I’ve talked before on On Set about the critical role dialogue plays in the overall effectiveness of a film. When it’s great, dialogue lifts everything. When it’s not great, little else can be. Unlike film, however, theater fully depends on spoken words to tell its stories. Movies have all sorts of tricks available to shrink the distance between the performer and the audience. Let’s be clear, though. The difference between the stage proscenium and the camera lens, in terms of perspective and flexibility, is a topic too huge to tackle here. Suffice it to say that, as art forms, theater and film share relatively few things. And the amount of heavy lifting required by dialogue might be the biggest variable.
Movie versions of Shakespeare masterpieces are abundant, of course. By itself, Romeo and Juliet has earned at least a dozen notable adaptions and countless forgettable ones. What might be less obvious to a casual filmgoer are the more modern theatrical conversions, which are also pretty common. Think “Amadeus,” “Glengarry Glen Ross,” “Driving Miss Daisy” and “A Few Good Men” and you’ll start to see what I mean. All were based on plays. The most recent popular example is “Fences” from 2016. A defining characteristic in each of these films is the quality and quantity of words. These are very “talky” movies. And even though the cinematic toolkit allows for greater acting subtlety and a focus on non-verbal action, there is no doubt that voices are moving things along.
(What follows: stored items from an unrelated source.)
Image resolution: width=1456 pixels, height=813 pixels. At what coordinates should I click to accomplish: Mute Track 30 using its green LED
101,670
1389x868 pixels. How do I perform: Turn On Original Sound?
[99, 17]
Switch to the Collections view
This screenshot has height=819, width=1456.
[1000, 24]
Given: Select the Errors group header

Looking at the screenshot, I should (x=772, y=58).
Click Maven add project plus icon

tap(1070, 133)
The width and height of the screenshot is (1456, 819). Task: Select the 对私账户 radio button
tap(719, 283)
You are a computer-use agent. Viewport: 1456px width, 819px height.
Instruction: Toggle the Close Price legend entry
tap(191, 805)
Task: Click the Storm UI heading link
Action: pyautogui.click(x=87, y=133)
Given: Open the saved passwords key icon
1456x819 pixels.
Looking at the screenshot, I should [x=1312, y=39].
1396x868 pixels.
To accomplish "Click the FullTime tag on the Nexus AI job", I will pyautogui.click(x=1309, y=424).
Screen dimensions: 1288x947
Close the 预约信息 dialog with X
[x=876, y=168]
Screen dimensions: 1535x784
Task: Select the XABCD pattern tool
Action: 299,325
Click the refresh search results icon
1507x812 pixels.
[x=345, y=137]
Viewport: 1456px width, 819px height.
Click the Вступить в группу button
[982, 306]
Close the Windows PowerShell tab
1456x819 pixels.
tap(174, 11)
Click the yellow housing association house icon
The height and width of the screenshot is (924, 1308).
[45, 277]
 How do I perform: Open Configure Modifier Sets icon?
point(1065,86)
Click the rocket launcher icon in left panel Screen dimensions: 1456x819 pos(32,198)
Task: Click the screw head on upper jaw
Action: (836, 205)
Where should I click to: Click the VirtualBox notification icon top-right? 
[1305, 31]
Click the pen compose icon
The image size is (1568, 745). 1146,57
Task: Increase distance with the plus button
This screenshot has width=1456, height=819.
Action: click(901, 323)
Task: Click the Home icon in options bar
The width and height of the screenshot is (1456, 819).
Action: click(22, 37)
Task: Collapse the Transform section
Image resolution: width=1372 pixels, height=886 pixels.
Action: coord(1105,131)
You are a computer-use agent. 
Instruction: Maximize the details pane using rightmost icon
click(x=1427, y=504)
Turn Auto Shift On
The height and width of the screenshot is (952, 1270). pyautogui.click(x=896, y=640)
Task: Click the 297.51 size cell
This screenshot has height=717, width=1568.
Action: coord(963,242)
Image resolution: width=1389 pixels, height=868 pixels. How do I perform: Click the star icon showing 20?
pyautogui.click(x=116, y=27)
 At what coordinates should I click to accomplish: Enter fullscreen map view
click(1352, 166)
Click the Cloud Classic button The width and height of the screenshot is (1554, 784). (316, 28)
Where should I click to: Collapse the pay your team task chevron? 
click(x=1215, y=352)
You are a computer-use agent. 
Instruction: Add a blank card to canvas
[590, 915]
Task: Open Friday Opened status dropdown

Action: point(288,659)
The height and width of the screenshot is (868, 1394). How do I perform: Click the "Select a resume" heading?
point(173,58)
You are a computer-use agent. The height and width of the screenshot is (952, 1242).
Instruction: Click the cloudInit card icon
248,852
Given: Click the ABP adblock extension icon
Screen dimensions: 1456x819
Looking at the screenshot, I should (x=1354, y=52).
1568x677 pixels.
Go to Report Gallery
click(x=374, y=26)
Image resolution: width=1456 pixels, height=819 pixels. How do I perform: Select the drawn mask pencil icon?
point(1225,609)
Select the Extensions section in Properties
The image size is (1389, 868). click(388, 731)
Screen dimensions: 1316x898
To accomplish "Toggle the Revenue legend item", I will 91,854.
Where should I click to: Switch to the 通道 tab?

The long monologues and static scenes are risky on camera though, since they lack the urgency of live performance. The editing process is critical if the real-time, ephemeral intent of the playwright has any chance of surviving the curated polish of a motion picture director.
“One Night in Miami,” out this week on Amazon, is Regina King’s first film as a director. The script was adapted by Kemp Powers from his 2013 play of the same name. It’s a fictional account of a real event, when friends Malcolm X, Jim Brown, and Sam Cooke gathered in private to celebrate Cassius Clay’s victory over Sonny Liston. The date of that night was February 25, 1964, so the topics of debate were what you would expect. Civil Rights. Celebrity. Faith. Personal responsibility. Each of the men was facing a career transition as well, so emotions were high as they navigated each other’s sensitivities. It’s hard to believe, watching these icons tear down and rebuild each other that Cooke and Malcolm will be dead within a year. They seem immortal. Regina King has a wonderful sense for pacing and never lets any of the speeches drag things down. Her eye for angle and spacing mixes up the visual syntax nicely and makes good use of the extra dimension she has at her disposal. You can definitely feel the ghostly presence of a playhouse lighting designer in the way your eye is lead around the screen. But this movie feels like theater in only the best ways.
The casting of this larger-than-life quartet is spot on. Eli Goree’s version of Cassius Clay (soon to be Muhammad Ali) is a perfect study of cadence and mannerism. And Aldis Hodge absolutely nails the frowning physicality of Jim Brown near the end of his NFL days. Leslie Odom, Jr is great in everything he does. And Kingsley Ben-Adir is a wonder as the film’s restless moral compass. Like that tiny Miami hotel room, the screen barely contains the personalities of these giants. This might be the one significant way the big screen will never be able to compete with a live space. The actors here feel a bit contained, especially when things get heated. It would probably be thrilling to hear them yell, live, in a building designed to project it. This movie does have a lot of talking. But that’s because it has a lot to say. And the deeper kind of attention required to get the most of out the experience is worth it.
“One Night in Miami’s” heart is as big as its conscience. These men are saying things to each other back in 1964 that still need to be heard by every one of us today. Regina King knows this, and I appreciate the light touch she brings to the endeavor. If she gets a best director nomination, and she should, she’ll be the first black female to do so.